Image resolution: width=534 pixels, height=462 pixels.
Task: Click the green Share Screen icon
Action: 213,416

★ ★ ★

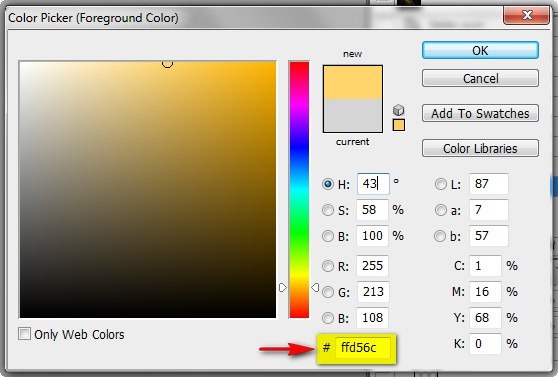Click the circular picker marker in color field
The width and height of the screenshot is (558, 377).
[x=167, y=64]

★ ★ ★

Format as a numbered list, skipping any blank lines, the part that opens with the line containing "Image resolution: width=534" and closes with the line containing "Action: 213,416", both of those lines included.

→ Written response
1. Image resolution: width=534 pixels, height=462 pixels.
2. Task: Click the green Share Screen icon
3. Action: 213,416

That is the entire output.